Zitat:
Zitat von Placebo
Er drückte sich wie folgt aus: Es ist möglich bei einem negativen Sturz ein gewisses Maß an Vorspur ein zu stellen um einen einseitigen Reifenverschleiß entgegen zu wirken. Allerdings würde dies zur Folge haben, dass nicht alleine die innere Flanke des Reifen sich abfährt, sondern im gleichen Zuge der restliche Reifen genauso schnell an Profil verliert wie sonst nur die innere Flanke. Ein weiteres nicht ausschließbares Problem könnte durch eine Vorspur ein Übersteuern des Fahrzeugs bei naßer, glatter, oder schneeglatter Fahrbahn sowie bei trockener Fahrbahn im Grenzbereich sein.
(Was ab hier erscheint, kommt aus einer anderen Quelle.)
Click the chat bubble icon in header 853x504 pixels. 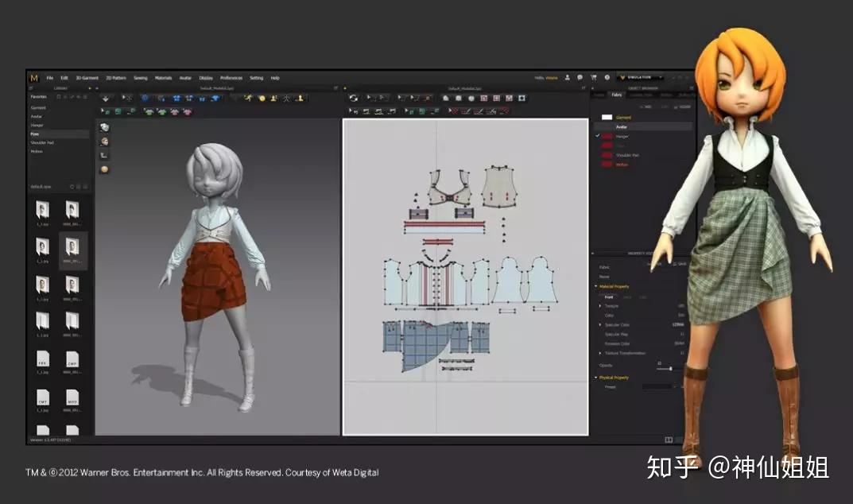pyautogui.click(x=580, y=78)
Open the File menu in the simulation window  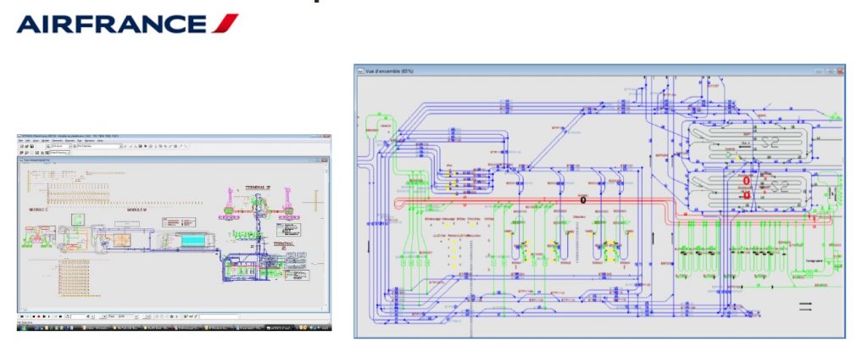(20, 141)
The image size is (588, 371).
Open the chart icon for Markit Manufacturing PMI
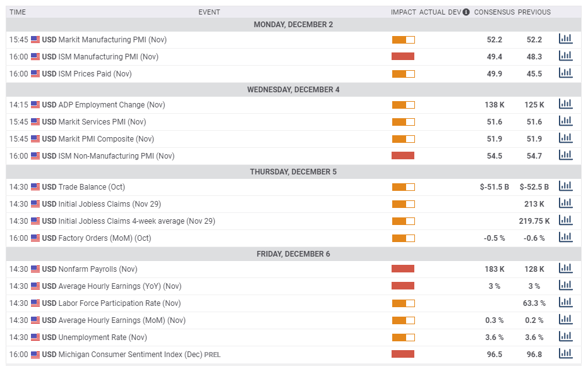click(565, 39)
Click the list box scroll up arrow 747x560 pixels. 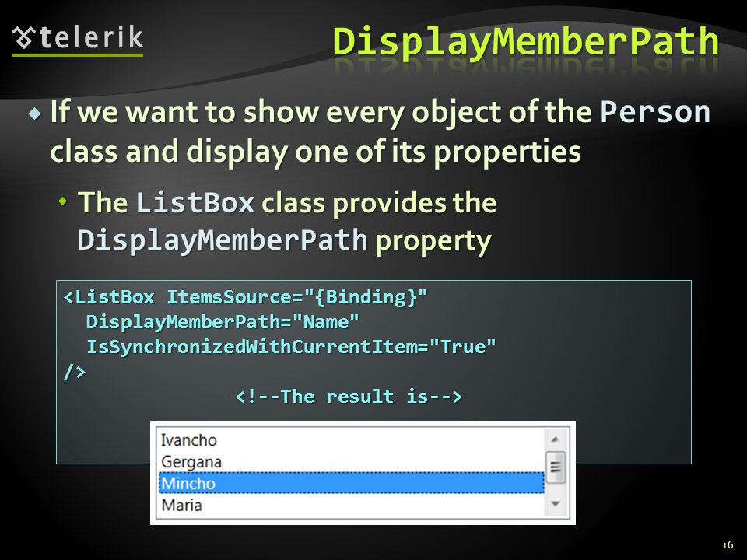(x=555, y=439)
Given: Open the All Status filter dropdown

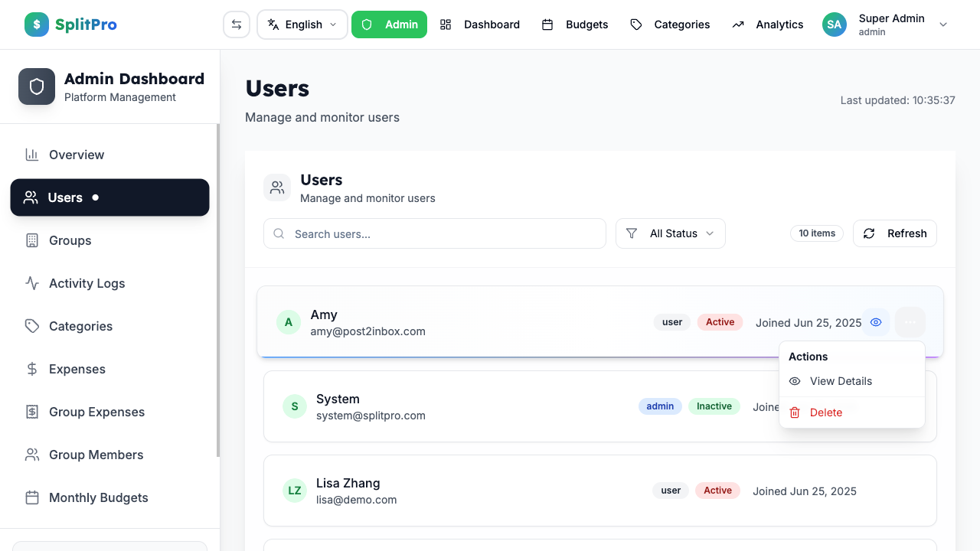Looking at the screenshot, I should coord(671,233).
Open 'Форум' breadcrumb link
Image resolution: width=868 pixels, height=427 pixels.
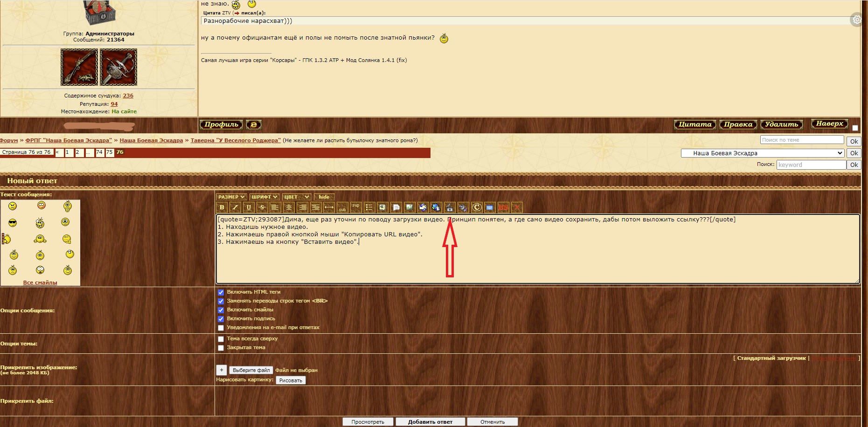[9, 140]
Aber dies würde man erst sehen wenn es soweit ist.
Jetzt meine Frage: Hat der Werkstattmeister recht oder hardstyle?
Kann mich schwer mit dem Gedanken anfreunden das Alfa seine Fahrzeugflotte mir Nachspur aus der Werkshalle lässt.
wie sieht es denn mit dem Gesamtverschleiß aus? Gibt es schon Erfahrungsberichte?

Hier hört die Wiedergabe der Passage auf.